Et inversement bien sûr : vous accueillez quelqu’un ? Eh bien c’est le Christ que vous accueillez, qui que soit cette personne, quelle que soit son apparence, son rang, sa fonction, c’est le Christ que vous accueillez.

Pas de différences.

Nous sommes invités à ne pas faire de différences, Chers Amis, et ce n’est pas facile ! A fortiori pas de différences non plus basées sur les apparences ! Et ce n’est pas facile !

Parce que Dieu, lui, ne fait pas de différences. Il vous accueille chacune, chacun d’entre vous, les plus petits, les plus jeunes, comme ceux qui sont jeunes depuis plus longtemps que les autres. Il nous accueille tous de la même manière. « Qui vous accueille m’accueille », disait Jésus. C’est Dieu que nous accueillons à travers chaque visage que nous croisons dans notre journée.

Voilà, notamment, je crois chers Amis, ce à quoi nous invitent les textes de ce soir.

Et c’est intéressant au seuil de l’été. C’est intéressant… souvenons-nous, pendant nos semaines peut-être de vacances à l’étranger ou au contraire pendant les semaines où nous recevrons des gens chez nous, souvenons-nous que Dieu habite sur chacun des visages que nous allons accueillir ou découvrir.

Dieu habite sur chacun des visages que nous croisons.

Je repensais à tout cela en terminant de m’habiller, ce jour-là à l’aéroport. Et tandis que je bouclais ma ceinture, face à cet homme qui venait de m’interpeller et qui m’avait un peu heurté, je cherchais comment lui répondre.

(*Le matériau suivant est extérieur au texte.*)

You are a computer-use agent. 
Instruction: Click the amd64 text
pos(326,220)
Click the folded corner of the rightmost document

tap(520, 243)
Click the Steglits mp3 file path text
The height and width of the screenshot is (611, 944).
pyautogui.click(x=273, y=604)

Je brûlais de lui expliquer tout cela en salle d’embarquement puisque visiblement nous allions prendre le même avion.

Mais alors que je guettais le moment propice pour lui expliquer un peu ma manière de voir l’Evangile, je me suis soudain rappelé que – forcément – derrière son visage aussi il y avait Dieu.

Certainement qu’à travers cet homme, Dieu aussi a voulu me rejoindre d’une façon ou d’une autre.

Alors j’ai souri, heureux d’avoir croisé Dieu sur mon chemin, et très content de le savoir dans le même avion que moi !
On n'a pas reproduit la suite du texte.